* [Task goal] Below are the records; give again exactly the lines from the one containing "436x268 pixels." through the one containing "Task: Click December 2030 maximum price $1.49", leaving out pictures.

[Screenshot grounding data]

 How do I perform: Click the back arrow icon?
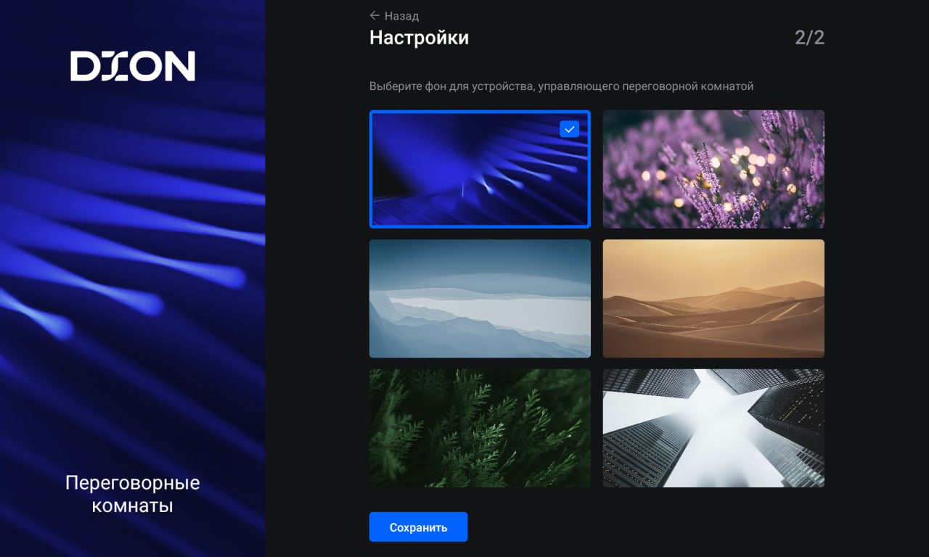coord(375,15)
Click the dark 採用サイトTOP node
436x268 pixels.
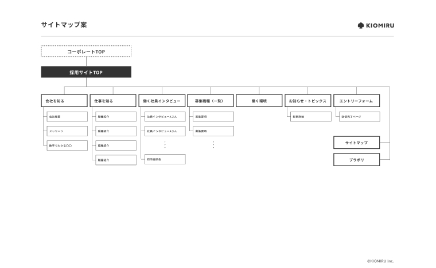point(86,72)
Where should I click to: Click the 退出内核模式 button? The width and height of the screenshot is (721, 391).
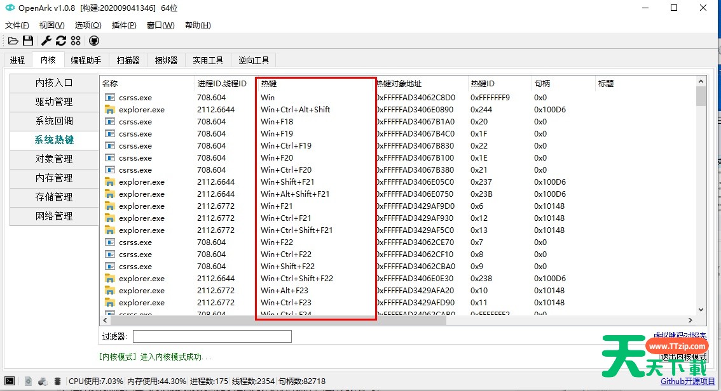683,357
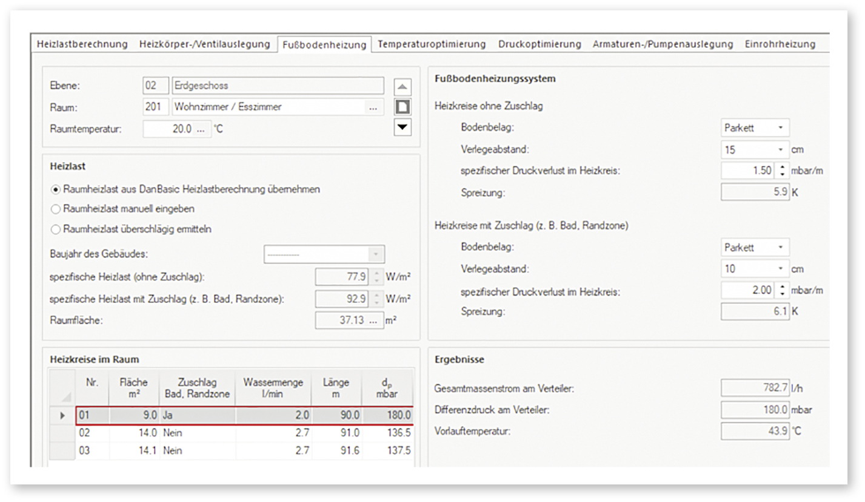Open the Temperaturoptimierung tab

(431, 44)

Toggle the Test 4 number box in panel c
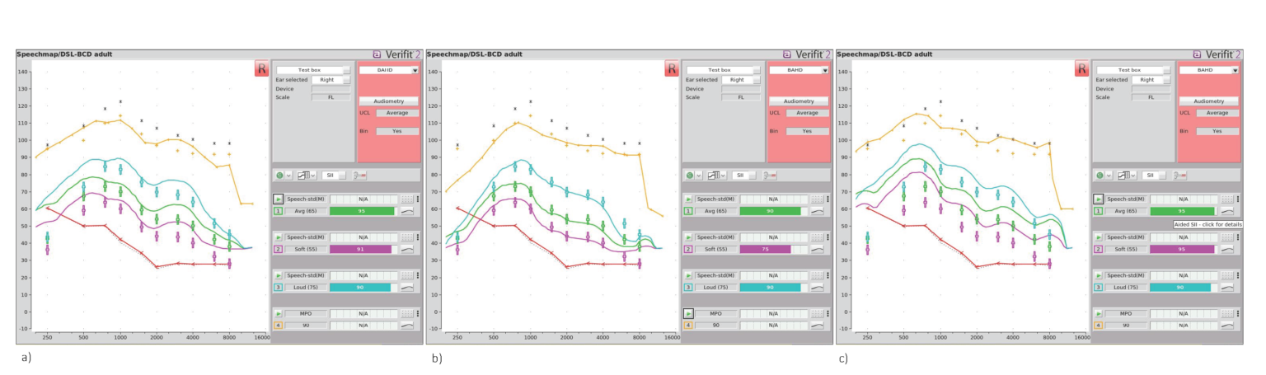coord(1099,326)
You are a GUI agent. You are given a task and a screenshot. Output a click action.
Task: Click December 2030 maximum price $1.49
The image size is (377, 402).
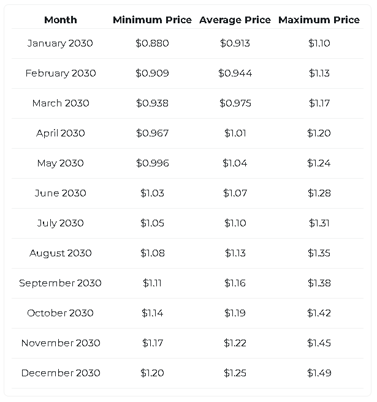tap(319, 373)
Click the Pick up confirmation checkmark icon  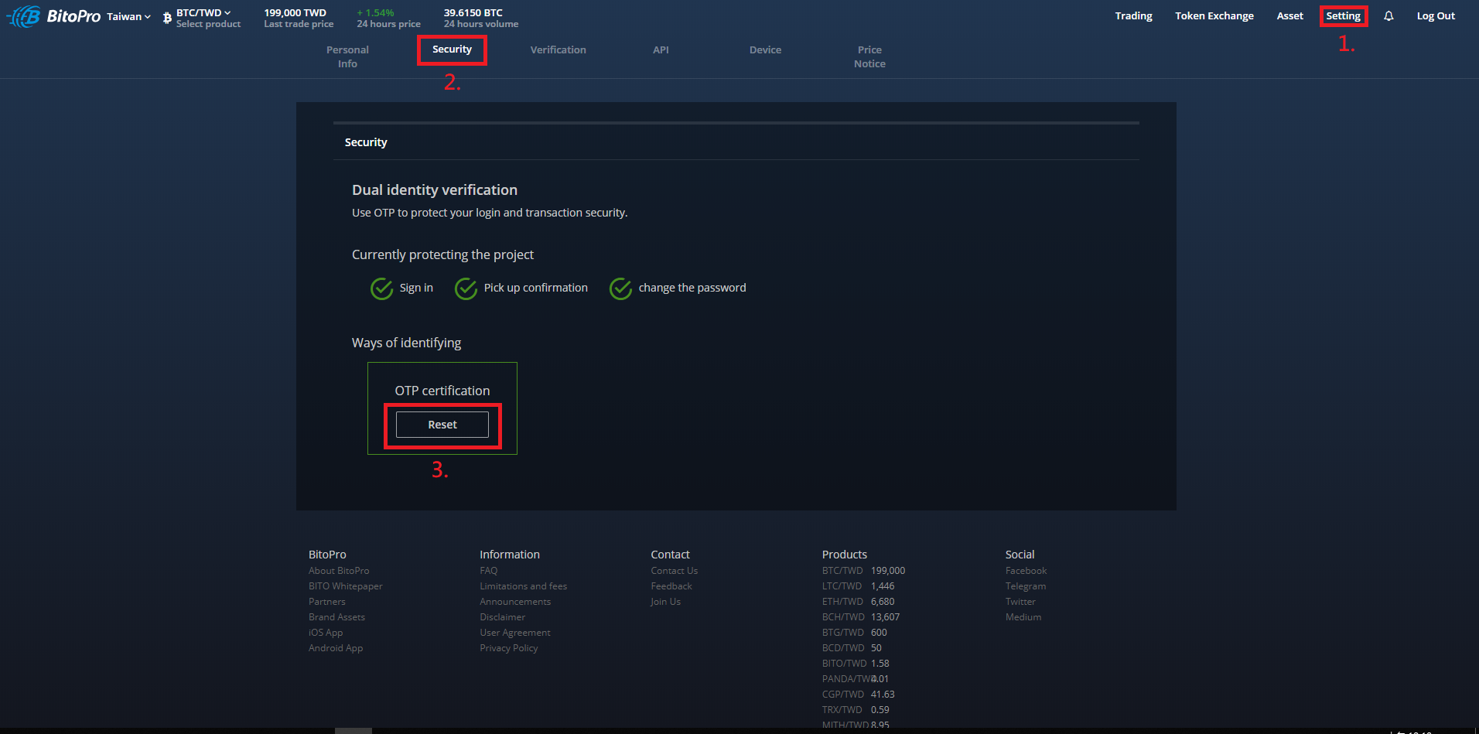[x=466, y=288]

* [Solution below]
436x268 pixels.
point(86,72)
Where should I click to: Click the 退出内核模式 button? The width and height of the screenshot is (721, 391).
683,357
Open the Temperaturoptimierung tab

(431, 44)

Toggle the Test 4 number box in panel c
coord(1099,326)
You are a GUI agent. You are given a task and a screenshot. Output a click action.
Task: Click December 2030 maximum price $1.49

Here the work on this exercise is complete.